Before the rainy season started in earnest, professional photographer Grace Ekpu endured night after night of intense, stifling heat in the Nigerian city of Lagos.
Air-conditioning is an unaffordable luxury for most here, so people generally rely on fans. But rolling overnight power outages mean a challenging work-life balance for many sleep-deprived citizens. They’re rarely well-rested enough to tackle a day in Nigeria’s busiest megalopolis.
Lagos is home to 22 million people and rising rapidly, with the Nigerian population as a whole predicted to double by 2050. Temperatures are increasing too: the whole country has been experiencing an intense heatwave. In the first four months of 2019 the mercury rose up to five degrees higher than average – around 35 degrees Celsius – in the humid commercial capital. It has come down a bit since the rain began in May. But according to climate change scientists, this heatwave may be a sign of what lies ahead for the West African nation.
Early mornings are cooler most of the time, but the journey to the office at first light can be sweltering if you’re stuck in nose-to-tail traffic on the Third Mainland Bridge. It links the mainland district of Lagos with Lagos Island and, at 11.8km, was the longest bridge in Africa until 1996.
It’s a long, sweaty commute on a route that sees heavy traffic. While public corporations are based on the mainland, more multinationals, start-ups and young professionals are based on the island. It’s where resourceful millennials and Generation Z are furthering their careers in fields like finance, media, technology and law.

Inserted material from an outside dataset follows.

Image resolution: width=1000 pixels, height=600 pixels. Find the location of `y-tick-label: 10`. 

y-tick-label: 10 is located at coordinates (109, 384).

Most of these young workers have had to come up with their own hacks for surviving the heat. “I really wish I could permanently wear a hat with an umbrella. I see some people who wear that and I think it is genius; at least it shields them from the harsh sun,” says 28-year-old Ekpu.
“Getting to work, I have to battle a bit of traffic driving on [the bridge] to the island. It gets really hot and I have to use the AC in the car to the max, even in the heavy traffic.” Ekpu knows this means she uses more petrol – one of her biggest expenses – but the benefits outweigh the cost. “I just take lots of water with me to ease the stress from the heat,” she says, adding she’s also cut down on applying skin moisturisers to try and cope with the sweating.
Not everyone makes this torturous commute. Some people are wealthy enough to live on Lagos Island, with its beaches and maritime resorts. Residents are a mix of the super-rich and affluent workers in tech and digital media industries. High rents around other prime locations with better coastal access like Victoria Island or Lekki make the mainland the default choice for most professionals, but there’s really no place to cool off.